La vérité, c'est que dans ce système, nombreux sont les citoyens iraniens qui en profitent. Des patrons qui exploitent. Des propriétaires et employeurs qui refusent de rendre la caution d’un locataire expulsé ou de verser un salaire. Des familles entières d’Afghans qui travaillent depuis des décennies dans les fermes ou usines d’une seule lignée de propriétaires. Petit féodalisme sur fond de racisme d’État.

C'est ainsi que depuis deux semaines, les exilés afghans sont expulsés massivement, et de nombreux propriétaires retiennent leur caution, souvent équivalente à deux ou trois années de loyer, soit environ 400 millions de tomans (près de 4 000 €) pour les classes populaires.

La répression ne vient pas seulement de l’État : une partie de la population civile y prend part. Dans la rue, un simple « faciès afghan » ou un accent peut suffire à déclencher insultes, humiliations, agressions voire des meurtres.

Quand l'État est malade, les germes s'immiscent dans sa population. 
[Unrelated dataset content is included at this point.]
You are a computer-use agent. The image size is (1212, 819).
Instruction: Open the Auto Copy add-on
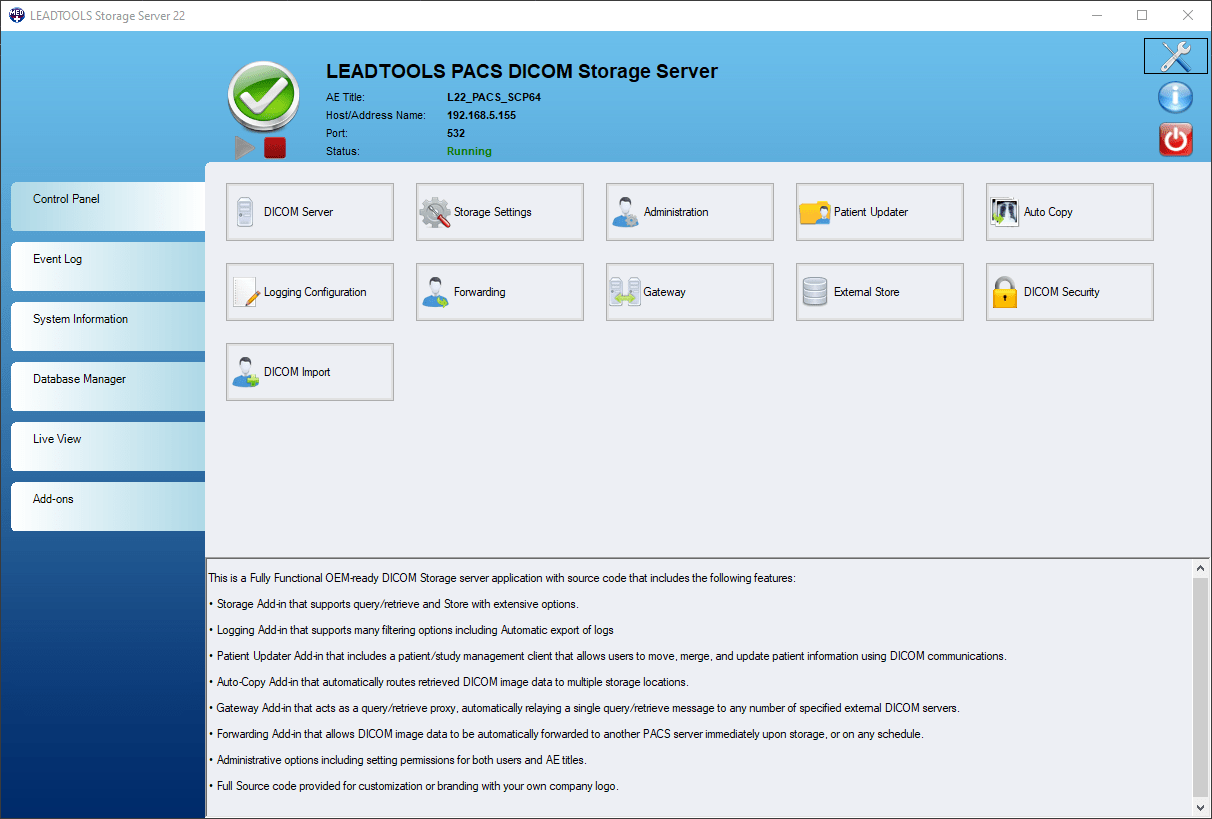click(x=1069, y=211)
Alors imaginez-vous un instant :
Être né dans un pays qui ne vous reconnaît pas.
Faire face au racisme tous les jours.
Ne pas pouvoir ouvrir un compte.
Mettre votre maison au nom d’un autre.
Ne pas pouvoir faire d’études, alors que vous en aviez les capacités.
Travailler toute votre vie dans l’ombre, puis être chassé comme un intrus.

Un apartheid. Voilà ce que c’est.

Et pourtant, Farhad, demain, retournera acheter du pain. Parce que c’est chez lui aussi, malgré tout.

À la mémoire de Taha Rezaie, assassiné simplement parce qu’il était Afghan. À tous les exilés, de nouveau sur les routes.